I recently attended a training provided by John De Goes about Generalized Algebraic Data Types (GADTs) and wanted to make a quick recap of what those are.

An Algebraic Data Type (ADT) is a sum type built from a collection of sum/product types:

sealed trait Foo
object Foo {
  case class Bar() extends Foo
}

In order to make this ADT polymorphic, we have to introduce type parameters in some of the terms of the ADT:

sealed trait Foo[A]
object Foo {
  case class Bar[A](value: A) extends Foo[A]
}

GADTs are built on top of polymorphic ADTs and can be created either by specializing at least one of the terms:

sealed trait Foo[A]
object Foo {
  case class Bar[A](value: A)   extends Foo[A]
  case class BarInt(value: Int) extends Foo[Int]
}

or by introducing a type parameter not present in the main sum type, that is an existential type:

sealed trait Foo[A]
object Foo {
  case class Bar[A](value: A)                       extends Foo[A]
  case class BarInt(value: Int)                     extends Foo[Int]
  case class BarMap[A, B](value: Foo[B], f: B => A) extends Foo[A]
}

The particularity of BarMap[A, B] is that the moment we upcast a value of that type, we lose information about B:

val foo: Foo[Int]    = BarInt(42)
// `B` is not present in `mapFoo`'s definition
val mapFoo: Foo[Int] = BarMap(foo, (_: Int) + 1)

mapFoo match {
  //...
  // we cannot know what f precisely is
  case BarMap(v, f) => ???
}

However, we can use a type case statement and give a name to B to work around this:

mapFoo match {
  //...
  case map: BarMap[A, b] => ???
}

We now know map is of type BarMap[Int, b] with value: Foo[b] and f: b => A):

val foo   : Foo[Int] = BarInt(42)
val mapFoo: Foo[Int] = BarMap(foo, (_: Int) + 1)
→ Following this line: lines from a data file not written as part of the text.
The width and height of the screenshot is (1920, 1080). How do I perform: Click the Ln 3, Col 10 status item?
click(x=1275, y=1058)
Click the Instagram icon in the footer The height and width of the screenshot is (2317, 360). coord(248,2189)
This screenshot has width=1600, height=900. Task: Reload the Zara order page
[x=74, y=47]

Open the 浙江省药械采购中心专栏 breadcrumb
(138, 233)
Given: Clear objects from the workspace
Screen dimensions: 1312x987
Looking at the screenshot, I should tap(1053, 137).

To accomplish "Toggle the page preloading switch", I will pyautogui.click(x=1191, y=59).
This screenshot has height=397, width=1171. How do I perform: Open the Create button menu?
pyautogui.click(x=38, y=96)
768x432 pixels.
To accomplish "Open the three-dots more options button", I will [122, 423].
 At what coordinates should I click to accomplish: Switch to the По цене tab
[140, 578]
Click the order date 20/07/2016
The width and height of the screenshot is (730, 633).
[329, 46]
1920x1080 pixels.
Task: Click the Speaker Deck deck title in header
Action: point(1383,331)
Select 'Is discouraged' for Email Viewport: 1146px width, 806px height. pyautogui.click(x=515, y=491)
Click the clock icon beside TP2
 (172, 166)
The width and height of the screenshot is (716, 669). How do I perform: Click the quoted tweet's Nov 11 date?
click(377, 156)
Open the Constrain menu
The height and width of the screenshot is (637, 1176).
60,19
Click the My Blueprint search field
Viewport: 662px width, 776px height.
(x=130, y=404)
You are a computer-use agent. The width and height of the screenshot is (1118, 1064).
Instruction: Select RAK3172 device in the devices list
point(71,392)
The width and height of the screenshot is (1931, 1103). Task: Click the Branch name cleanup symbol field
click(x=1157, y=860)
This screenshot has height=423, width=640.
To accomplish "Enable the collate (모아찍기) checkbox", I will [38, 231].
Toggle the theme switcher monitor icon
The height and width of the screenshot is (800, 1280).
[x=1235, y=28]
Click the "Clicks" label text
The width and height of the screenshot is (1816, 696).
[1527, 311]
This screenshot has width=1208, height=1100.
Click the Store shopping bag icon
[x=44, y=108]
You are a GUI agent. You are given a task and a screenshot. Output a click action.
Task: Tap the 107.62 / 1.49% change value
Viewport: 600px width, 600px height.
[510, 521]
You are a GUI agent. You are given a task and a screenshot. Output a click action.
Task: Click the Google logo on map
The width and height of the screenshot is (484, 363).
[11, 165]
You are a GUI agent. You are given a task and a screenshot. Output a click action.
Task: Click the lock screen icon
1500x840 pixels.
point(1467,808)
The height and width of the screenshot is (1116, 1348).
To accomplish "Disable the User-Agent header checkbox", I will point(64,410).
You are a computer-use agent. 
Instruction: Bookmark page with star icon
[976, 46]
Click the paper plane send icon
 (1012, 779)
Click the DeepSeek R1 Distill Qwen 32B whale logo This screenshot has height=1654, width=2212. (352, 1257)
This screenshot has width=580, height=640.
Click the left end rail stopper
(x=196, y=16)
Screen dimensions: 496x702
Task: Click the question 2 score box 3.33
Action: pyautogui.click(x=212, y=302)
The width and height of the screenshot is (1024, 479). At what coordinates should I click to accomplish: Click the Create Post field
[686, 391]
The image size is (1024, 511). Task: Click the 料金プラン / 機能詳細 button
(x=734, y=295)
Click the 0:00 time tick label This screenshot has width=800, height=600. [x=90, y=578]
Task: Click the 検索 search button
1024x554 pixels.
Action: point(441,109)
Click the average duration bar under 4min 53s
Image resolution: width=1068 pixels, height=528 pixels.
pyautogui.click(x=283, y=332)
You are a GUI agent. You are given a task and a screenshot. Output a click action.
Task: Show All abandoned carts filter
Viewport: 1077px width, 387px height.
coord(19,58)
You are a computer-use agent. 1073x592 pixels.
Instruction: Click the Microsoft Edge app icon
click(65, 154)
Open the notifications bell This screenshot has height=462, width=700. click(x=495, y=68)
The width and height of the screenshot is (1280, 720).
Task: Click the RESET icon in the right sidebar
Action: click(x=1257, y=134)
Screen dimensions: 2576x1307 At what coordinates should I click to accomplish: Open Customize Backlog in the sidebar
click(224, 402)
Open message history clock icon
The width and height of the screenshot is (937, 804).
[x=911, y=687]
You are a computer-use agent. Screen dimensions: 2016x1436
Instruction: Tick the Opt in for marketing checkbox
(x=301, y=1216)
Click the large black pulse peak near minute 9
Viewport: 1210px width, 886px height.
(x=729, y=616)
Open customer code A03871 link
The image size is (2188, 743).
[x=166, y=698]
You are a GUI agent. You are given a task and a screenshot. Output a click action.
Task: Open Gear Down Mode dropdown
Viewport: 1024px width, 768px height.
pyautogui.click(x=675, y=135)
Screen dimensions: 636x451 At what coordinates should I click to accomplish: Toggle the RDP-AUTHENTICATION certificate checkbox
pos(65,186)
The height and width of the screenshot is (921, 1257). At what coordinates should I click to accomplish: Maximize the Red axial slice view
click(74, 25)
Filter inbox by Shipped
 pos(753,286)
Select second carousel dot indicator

def run[A](f: Foo[A]): A = f match {
    case Bar(value)        => value   // `a` is of type `A`
    case BarInt(i)         => i       // `i` is an `Int`
    case map: BarMap[A, b] => 
        val f: b => A = map.f
        val v: Foo[b] = map.value
        f(run(v)) // returns an `A`
  }

val fooInt: Foo[Int] = BarInt(42)
val result: Int = run(fooInt)

So GADTs allow us to carry information about the type used in the definition of an expression, and therefore introduce a weak form on pattern matching on types.